Она несла термос, бережно сжимая его обеими руками – не маленький термос, какой она брала с собой в школу, но из тех, что мужчины ставят рядом с собой на переднее сиденье пикапа, где помещается достаточно кофе, что хватит на все рабочее утро – от рассвета до десяти часов.

Она бежала и бежала, казалось, вечно, по узким тропинкам, обрамленным кукурузой. Иногда оттуда раздавался неожиданный резкий шум – как будто какой-нибудь зверек или птица, спугнутые ее шагами, кидались прочь, в остальное время шумела сама кукуруза.

Ее что-то подстегивало, словно термос содержал в себе нечто драгоценное или отчаянно необходимое, но чем быстрее она бежала, тем дальше, казалось, тянулось поле, словно увеличиваясь в размерах, а термос становился больше и тяжелее, а она все бежала, задыхаясь, словно от этого зависела ее жизнь – или чья-то еще.
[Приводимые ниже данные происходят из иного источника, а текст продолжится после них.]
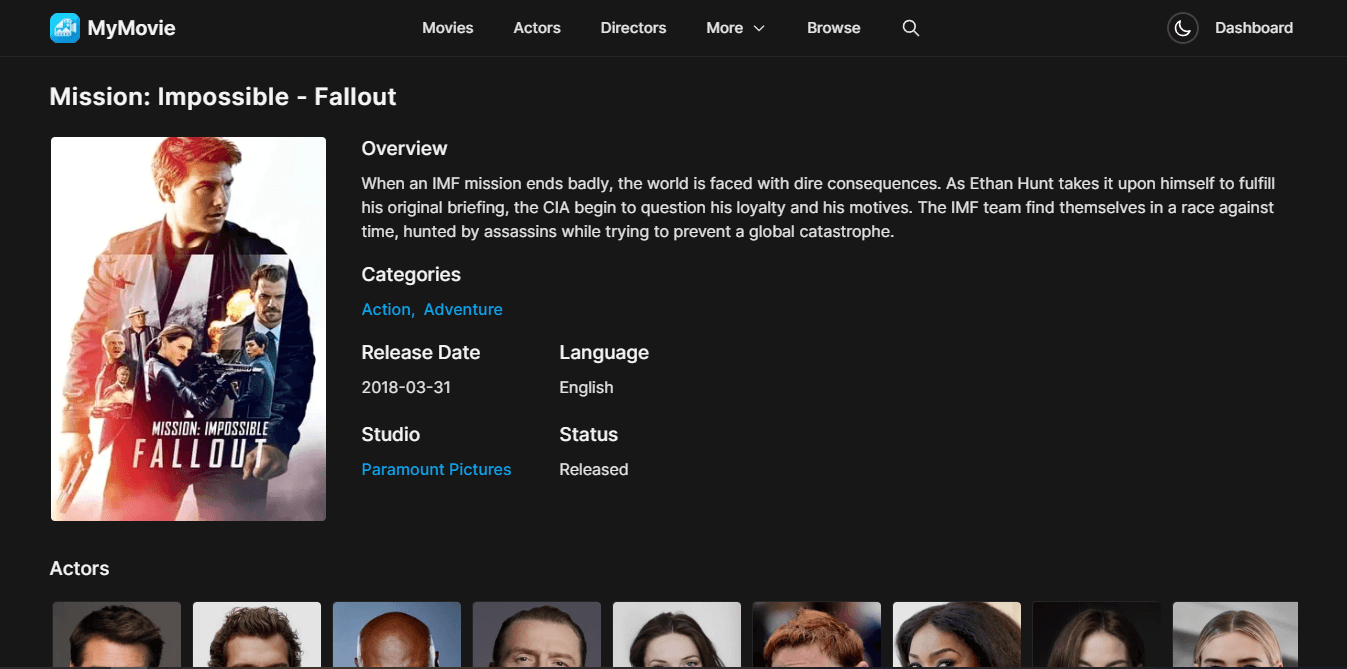Click the red-haired actor's portrait thumbnail
The width and height of the screenshot is (1347, 669).
coord(817,635)
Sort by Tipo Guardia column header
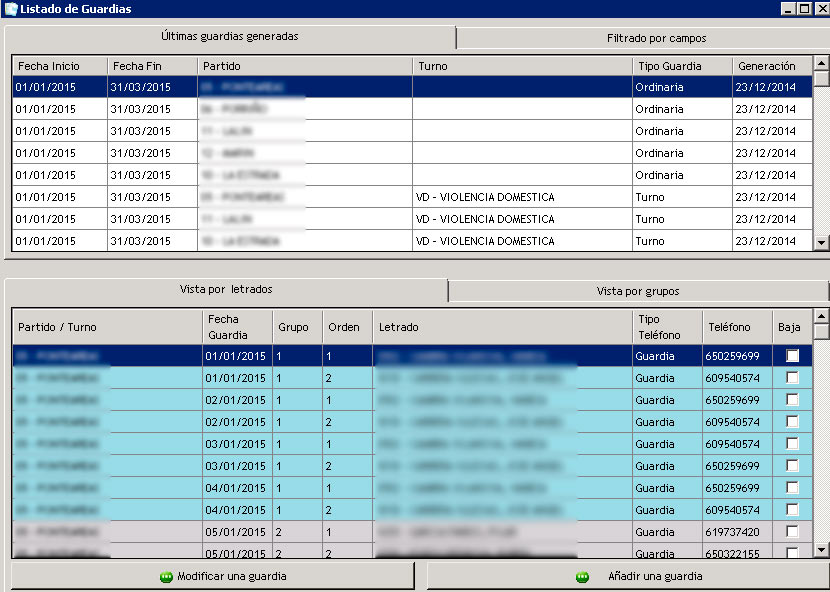Screen dimensions: 830x592 coord(682,66)
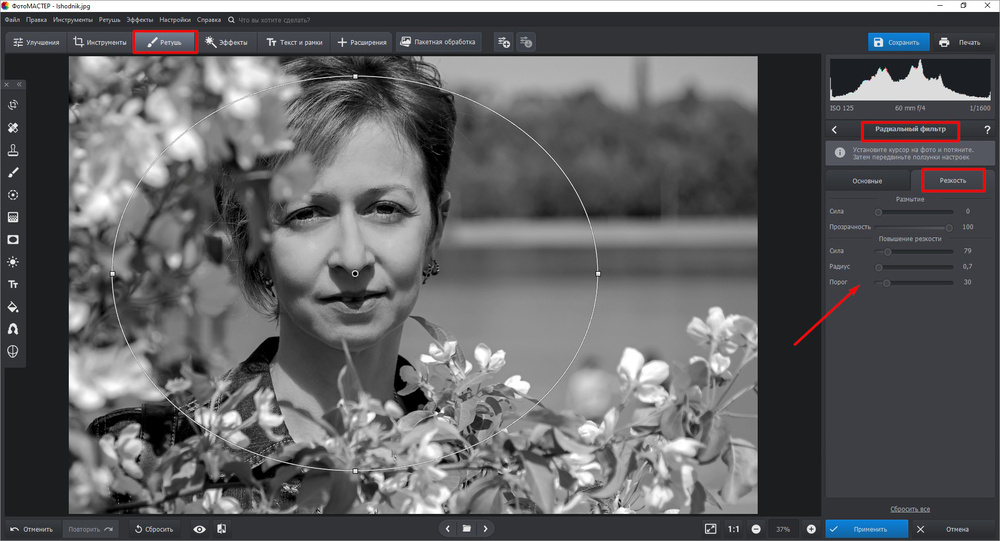Select the Stamp tool in left toolbar
The image size is (1000, 541).
coord(13,150)
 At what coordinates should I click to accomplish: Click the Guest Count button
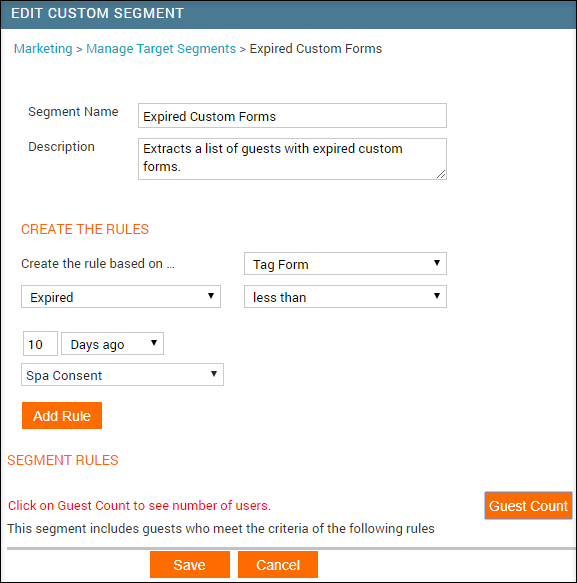coord(528,506)
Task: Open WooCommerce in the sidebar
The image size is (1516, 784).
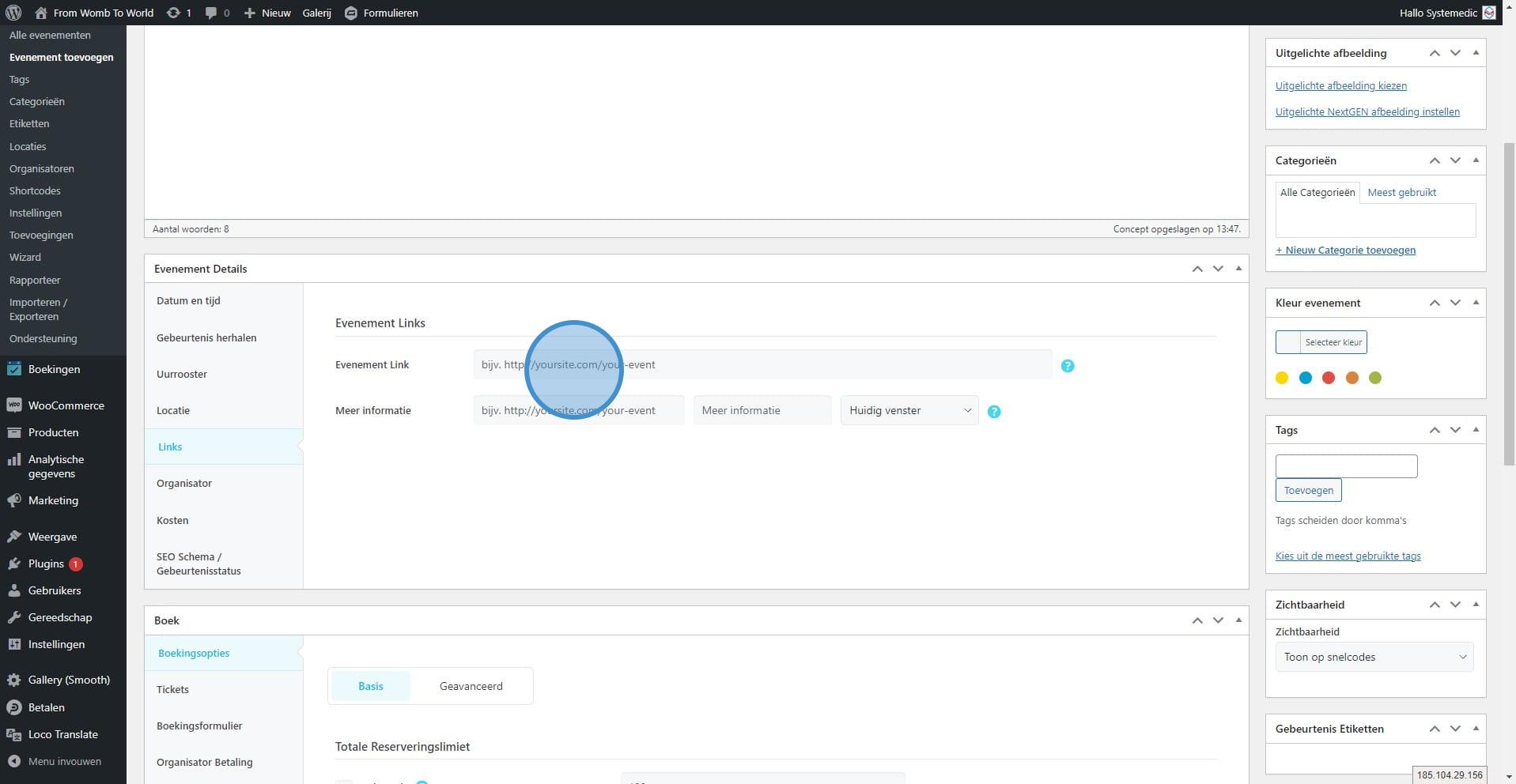Action: pyautogui.click(x=66, y=405)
Она чувствовала, как ее начинает охватывать паника. Ноги скользили по исхоженной поверхности тропинки. Она услышала голос, предупреждавший: "Ты не успела вовремя", и вдруг очутилась на открытой прогалине, которую кукуруза окружала высокими зелеными стенами. Посредине, в рубашке с закатанными рукавами, стоял отец. Он улыбнулся, обнял ее, подхватил и закружил в воздухе, словно она ничего не весила. Она чувствовала, как его руки обнимают ее, прижимают к его крепкой груди. "Это моя девочка!" – воскликнул он и поставил ее на землю, в то время как она продолжала цепляться за термос.

Хотя сознание ее было поглощено сном, где-то на дне его шевельнулось удивление. Бегала ли она когда-нибудь в действительности через поле с термосом кофе для отца? И, что главное, поднимал ли он ее и кружил на руках? Он был человеком, избегавшим всяких внешних проявлений привязанности. Нужно было очень постараться, чтобы добиться его внимания, да и тогда он выдавал его малыми дозами.

Сцена представала перед ней совершенно ясно, с почти сюрреалистической резкостью, как на картинах Эндрю Уайстта – отец, нагибающийся, чтобы принять у нее термос, капли пота, блестящие у него на груди, и башней возвышающийся позади него комбайн.

Рациональная часть ее сознания недоумевала – что отец здесь делает? Он хорошо справлялся со всеми видами ручного труда – а какой фермер нет? – но для фермера время – деньги. Поддерживать в порядке сельскохозяйственную технику было делом ее старших братьев, которые вряд ли интересовались чем-нибудь еще. Убирать кукурузу тоже было работой для мальчиков, или для наемных рабочих, поскольку требовалось только сидеть в машине от рассвета до заката, начисто выбривая поле от края до края, пока початки сыпались из высокой трубы в кузов, как золотистый гейзер…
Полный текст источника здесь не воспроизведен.